Now, I will admit to being somewhat of a neophyte when it comes to the Final Fantasy series; previously had played only Final Fantasy VII, and at least a decade ago. Still, I was familiar with the unusual characters, strange lands, and alien lore along with some of the peculiar mounts like giant Chocobos!
Getting FFXIV up and running on the console was fairly swift since I have experience on a PS3, though the PS4's controller-with-touchpad took a little getting used to. But don't worry about that; for the truly console-inept, Final Fantasy XIV fully supports the mouse and keyboard option, even on console.
My experience during this latest media event playing the game on the PS4 in glorious 1080 resolution with some really good sound was truly stunning. Rather than plunging right in using a premade max-level character, I decided to start with the newbie experience. The character creation, style, features, accoutrements, colors, and body design were extremely deep, providing the ability to generate a truly unique and memorable avatar that looked awesome in high-res. The initial gameplay script was on rails: talk to a sequence of guiding avatars, pick up some starter quests, and then kill 10 rats -- or in this case, a bunch of squirrels and ladybugs. Despite that, I quickly found myself totally immersed in the realm, impressed by relatively smooth console gameplay combined with the quest system, maps, navigation, transportation, and character development PC fans of the title are already familiar with.
The ability to play on a small portable PS Vita is particularly interesting since it allows not only a smaller window into the full game but an opportunity to do some casual crafting while engaged in something else. It was a bit like sitting on the couch knitting while watching TV. What, you don't do that?
Since I am not a Final Fantasy XIV
expert, I decided to use my interview Yoshida-san to ask questions about special features, social aspects, and the metagame. I was particularly interested in the feature to stream and record live gameplay on the console and where he though streaming as a feature is headed in the industry. He told me that a mass production and sharing of player-driven content is something his team wants to actively encourage. There's no intent to employ other such content (like machinima or e-sports), but he won't rule them out as possibilities, either.

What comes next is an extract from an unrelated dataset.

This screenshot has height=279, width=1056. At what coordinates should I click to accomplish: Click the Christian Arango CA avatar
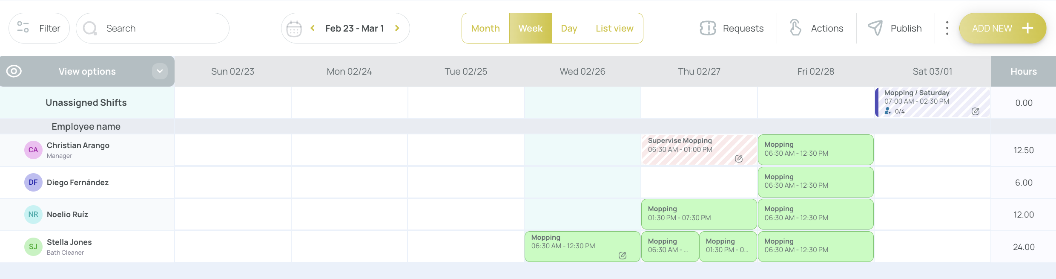coord(33,150)
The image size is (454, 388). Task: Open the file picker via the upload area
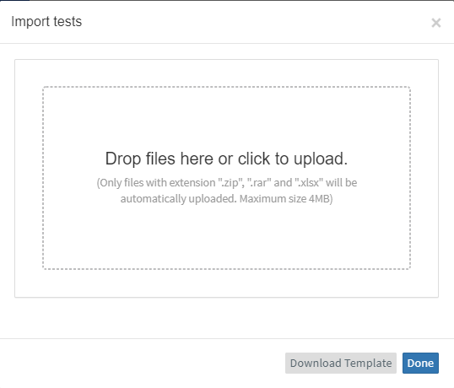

Given the mouse/keyboard common control platform, the developers are not planning to implement built-in voice communications or some of the more specialized PS controllers such as the Move, either, which is understandable since PC players may not have consistent access to these devices. The primary PS4 controller is the Dualshock4, which I found to have a surprisingly intuitive and responsive touchpad. The team does seem to understand that this may restrict long-term potential growth into team PvP and the e-sports arena, however. Another primary focus of the team will be on the player interactive experience and the elimination of lag, considered especially important since some players are using a virtual remote access on the smaller Vita device.
Yoshida also told me that housing and the environment will not be destructible as it evolves since destructively environments tend to attract the griefer contingents. PvP, he promises, will be carefully managed in areas such as the Wolves Den Gladiator area. The high cost of player housing issues
are also an ongoing high priority for the production team to resolve.
Steam distribution of the PC game began yesterday. Unfortunately, while full support for a Mac client is still on SE's radar, there are no immediate plans for Linux. The $40 digital standard version provides the game and 30 days of game time; there's also a $60 digital Collector's Edition featuring a number of unique in-game items. For $80, you can snag a special boxed edition featuring the same in-game items plus unique art, music, and movies. And of course, there is an ongoing 30-day subscription of $13 (with a slight discount if you buy 180 days for $66).